Voraussetzung für die Anwendung des 90 %-Tests in der vom BFH getroffenen Auslegung ist, dass das nach § 13b Abs. 1 ErbStG begünstigungsfähige Vermögen des Betriebs oder der nachgeordneten Gesellschaften nach seinem Hauptzweck einer Tätigkeit i.S.d. § 13 Abs. 1, des § 15 Abs. 1 S. 1 Nr. 1, des § 18 Abs. 1 Nr. 1 und 2 EStG dient.

Über den entschiedenen Sachverhalt hinaus ist die Anwendung des Urteils nicht auf typische Handelsunternehmen begrenzt. Gefordert wird stattdessen „nur“, dass das begünstigungsfähige Vermögen des Betriebes oder der nachgeordneten Gesellschaften nach seinem Hauptzweck einer originär gewerblichen Tätigkeit dient.

Durchführung des 90%-Tests mit jungen Finanzmitteln

Als junge Finanzmittel wird der Saldo der innerhalb der letzten zwei Jahre vor dem Erbfall bzw. der Schenkung eingelegten und entnommenen Finanzmittel bezeichnet. Der BFH hatte die jungen Finanzmittel in seinem Urteil vom 13.9.2023 noch in die Schuldenverrechnung einbezogen. 

Maßgaben für 90-%-Test (Schema bei der Prüfung nach § 13b Absatz 2 Satz 2 ErbStG)

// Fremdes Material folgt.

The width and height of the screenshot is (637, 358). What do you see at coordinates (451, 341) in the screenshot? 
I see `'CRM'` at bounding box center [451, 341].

festgestellter Wert der Finanzmittel (einschließlich junger Finanzmittel) § 13b Absatz 4 Nr. 5 ErbStG

./. junge Finanzmittel

= Zwischenwert I, mindestens Euro 0

./. festgestellter Wert der Schulden

= Zwischenwert II, mindestens Euro 0

+ festgestellter Wert der jungen Finanzmittel

= anzusetzender Wert der Finanzmittel

+ festgestellter Wert des sonstigen Verwaltungsvermögens (einschließlich jungen Verwaltungsvermögens) § 13b Absatz 4 Nr. 1 bis 4 ErbStG

= Verwaltungsvermögen für den 90%-Test

Verwaltungsvermögen für den 90 %-Test

festgestellter Wert des (Anteils) Betriebsvermögens

=    Verwaltungsvermögensquote ≥ 90 %, dann insgesamt kein begünstigtes Vermögen

Bei der Berechnung des Verwaltungsvermögens für den 90 %-Test ist kein Abzug des Sockelbetrags von 15 % des festgestellten Werts des (Anteils) Betriebsvermögens (§ 13b Abs. 4 Nr. 5 ErbStG) von den Finanzmitteln (Zwischenwert II oder anzusetzender Wert der Finanzmittel) vorzunehmen.

Hinsichtlich der Prüfung des Vorliegens des Hauptzwecks ist die Feststellung des Feststellungsfinanzamts über das Vorliegen der Voraussetzungen des § 13b Absatz 4 Nummer 5 Satz 4 und 5 ErbStG zu übernehmen. In Fällen, in denen keine gesonderte Feststellung zu erfolgen hat, entscheidet das Erbschaftsteuer-Finanzamt über das Vorliegen der Voraussetzungen der Hauptzweckprüfung.

Missbrauch von Gestaltungsformen

Schließlich weist die Finanzverwaltung darauf hin, dass die Anwendung von § 42 Abgabenordnung (Missbrauch von Gestaltungsformen) ausdrücklich nicht ausgeschlossen ist, wenn die vorgenommene Auslegung des § 13b Absatz 2 Satz 2 ErbStG im Einzelfall dazu führt, dass sich Unternehmen, die der Gesetzgeber aufgrund ihrer hohen Verwaltungsvermögensquote von mindestens 90 % steuerrechtlich nicht begünstigen wollte, aufgrund missbräuchlicher Gestaltung die Begünstigung erschleichen.

Fundstelle

Gleich lautende Erlasse der obersten Finanzbehörden der Länder vom 19.6.2024.